During World War I, she treated the deported residents of Tel Aviv in their various places of exile, as most doctors were deported or drafted. In 1917, she was arrested and sent to trial in Damascus for her involvement in the Nili underground (her nephew Naaman Belkind was among its activists). She was acquitted of the charges and returned to Tel Aviv. Sonia Belkind was also among the women physicians and nurses who worked to maintain health services for the Yishuv once most of the male doctors were drafted. They worked to maintain and develop healthcare services during the times of physician shortages and during times of wartime.

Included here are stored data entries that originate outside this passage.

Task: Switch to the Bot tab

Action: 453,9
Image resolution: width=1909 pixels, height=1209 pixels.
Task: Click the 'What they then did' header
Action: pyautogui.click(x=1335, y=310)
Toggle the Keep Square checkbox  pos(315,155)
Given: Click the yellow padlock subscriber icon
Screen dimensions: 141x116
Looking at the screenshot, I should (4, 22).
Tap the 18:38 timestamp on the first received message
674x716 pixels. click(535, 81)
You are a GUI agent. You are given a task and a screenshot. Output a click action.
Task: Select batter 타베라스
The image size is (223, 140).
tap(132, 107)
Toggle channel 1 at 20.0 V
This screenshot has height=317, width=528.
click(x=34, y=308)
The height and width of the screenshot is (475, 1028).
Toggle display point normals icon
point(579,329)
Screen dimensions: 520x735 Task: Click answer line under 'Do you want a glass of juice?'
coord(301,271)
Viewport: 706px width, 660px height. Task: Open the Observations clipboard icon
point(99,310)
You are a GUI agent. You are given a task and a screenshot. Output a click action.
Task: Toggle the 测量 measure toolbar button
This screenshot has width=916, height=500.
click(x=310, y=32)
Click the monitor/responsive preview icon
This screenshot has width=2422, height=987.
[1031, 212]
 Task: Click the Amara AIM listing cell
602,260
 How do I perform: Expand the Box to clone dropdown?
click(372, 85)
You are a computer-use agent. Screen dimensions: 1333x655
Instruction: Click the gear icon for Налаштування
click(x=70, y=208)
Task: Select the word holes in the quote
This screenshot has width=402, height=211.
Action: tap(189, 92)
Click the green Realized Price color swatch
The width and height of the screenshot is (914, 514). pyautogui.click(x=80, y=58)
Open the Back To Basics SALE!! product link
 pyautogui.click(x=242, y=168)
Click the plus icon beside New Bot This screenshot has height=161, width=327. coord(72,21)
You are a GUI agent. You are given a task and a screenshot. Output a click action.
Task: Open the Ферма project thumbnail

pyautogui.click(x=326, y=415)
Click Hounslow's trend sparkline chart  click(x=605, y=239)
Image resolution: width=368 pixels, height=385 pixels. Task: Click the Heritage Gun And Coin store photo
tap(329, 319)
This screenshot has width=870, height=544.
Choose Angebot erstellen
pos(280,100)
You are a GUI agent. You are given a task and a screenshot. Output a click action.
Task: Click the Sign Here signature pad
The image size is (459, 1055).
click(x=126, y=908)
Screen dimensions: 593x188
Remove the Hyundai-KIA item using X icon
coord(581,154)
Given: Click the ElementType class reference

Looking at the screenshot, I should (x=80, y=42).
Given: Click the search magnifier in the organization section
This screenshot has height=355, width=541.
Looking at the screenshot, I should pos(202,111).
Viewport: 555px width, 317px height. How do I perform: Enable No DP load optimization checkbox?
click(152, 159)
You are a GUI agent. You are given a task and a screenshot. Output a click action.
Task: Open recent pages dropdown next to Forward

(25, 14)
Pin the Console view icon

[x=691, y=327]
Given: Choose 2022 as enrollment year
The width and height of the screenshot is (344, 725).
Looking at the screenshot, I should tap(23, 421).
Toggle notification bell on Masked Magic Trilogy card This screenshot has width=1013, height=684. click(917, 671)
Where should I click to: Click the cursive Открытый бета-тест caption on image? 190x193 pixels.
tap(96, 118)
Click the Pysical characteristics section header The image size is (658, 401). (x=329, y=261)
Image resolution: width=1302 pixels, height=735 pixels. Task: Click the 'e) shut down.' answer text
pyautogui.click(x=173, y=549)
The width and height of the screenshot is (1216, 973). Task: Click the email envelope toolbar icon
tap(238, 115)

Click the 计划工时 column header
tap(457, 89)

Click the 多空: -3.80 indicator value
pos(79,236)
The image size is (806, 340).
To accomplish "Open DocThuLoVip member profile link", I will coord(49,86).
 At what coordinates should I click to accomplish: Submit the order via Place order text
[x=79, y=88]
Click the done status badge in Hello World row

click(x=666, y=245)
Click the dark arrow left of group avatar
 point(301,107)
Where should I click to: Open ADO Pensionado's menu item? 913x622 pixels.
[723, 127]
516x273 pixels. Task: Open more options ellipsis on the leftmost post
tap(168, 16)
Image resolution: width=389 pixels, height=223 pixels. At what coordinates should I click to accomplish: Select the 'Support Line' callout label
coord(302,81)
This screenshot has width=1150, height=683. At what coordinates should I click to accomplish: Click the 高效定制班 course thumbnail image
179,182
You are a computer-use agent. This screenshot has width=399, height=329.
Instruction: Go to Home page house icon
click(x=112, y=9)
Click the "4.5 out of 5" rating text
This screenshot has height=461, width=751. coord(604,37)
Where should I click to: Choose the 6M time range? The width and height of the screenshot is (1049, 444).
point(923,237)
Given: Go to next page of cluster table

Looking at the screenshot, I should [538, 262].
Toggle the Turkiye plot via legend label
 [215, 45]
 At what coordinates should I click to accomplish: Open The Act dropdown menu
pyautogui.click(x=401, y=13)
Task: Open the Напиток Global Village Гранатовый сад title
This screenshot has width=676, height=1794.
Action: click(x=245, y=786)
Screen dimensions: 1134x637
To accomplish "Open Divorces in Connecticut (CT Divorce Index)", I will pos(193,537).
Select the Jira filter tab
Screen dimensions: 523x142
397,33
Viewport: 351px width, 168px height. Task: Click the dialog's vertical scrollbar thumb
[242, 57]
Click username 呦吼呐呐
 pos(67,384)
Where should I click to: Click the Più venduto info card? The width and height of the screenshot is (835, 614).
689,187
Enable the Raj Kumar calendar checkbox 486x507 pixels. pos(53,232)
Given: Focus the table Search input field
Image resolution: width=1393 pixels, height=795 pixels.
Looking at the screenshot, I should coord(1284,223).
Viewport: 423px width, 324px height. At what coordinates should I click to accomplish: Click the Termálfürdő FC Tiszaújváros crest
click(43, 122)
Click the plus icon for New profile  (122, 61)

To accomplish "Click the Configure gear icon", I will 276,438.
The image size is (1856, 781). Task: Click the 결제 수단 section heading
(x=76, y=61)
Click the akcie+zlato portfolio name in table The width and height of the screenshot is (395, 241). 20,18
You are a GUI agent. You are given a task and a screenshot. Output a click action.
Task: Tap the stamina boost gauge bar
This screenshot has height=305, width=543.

Belkind was the partner of Mendel Hankin, the brother of Yehoshua Hankin (the partner of Olga, Sonia's sister). The Hankin brothers and their families lived together in a house at 105 Allenby Street, Tel Aviv, built by Sonia. She lived on the upper floor, while Yehoshua and Olga lived on the first floor, and nearby in a smaller apartment lived Dova and her daughter Akhsa Belkind. The house had a large yard with a garden where the first lawn in the Ottoman Palestine was grown.

Belkind was active in public and preventive medicine, promoting women's healthcare. She was a member of the management at the "Shalva" convalescent home founded by her sister Olga Hankin in 1938 for patients with limited means. She opened a private clinic in Tel Aviv, where she treated Jews and Arabs, Christians, and Muslims, and was elected an honorary member of the Israel Medical Association.

Before her death, she bequeathed a sum of money for two purposes: establishing a rest home for elderly doctors in Rishon LeZion and completing the construction of the "Physicians' House" in Tel Aviv.

After her death, she was buried in the Old Cemetery in Rishon LeZion.

The "Physicians' House in Memory of Dr. Alexandra Belkind" in Rishon LeZion was inaugurated twenty years after her death, in 1963.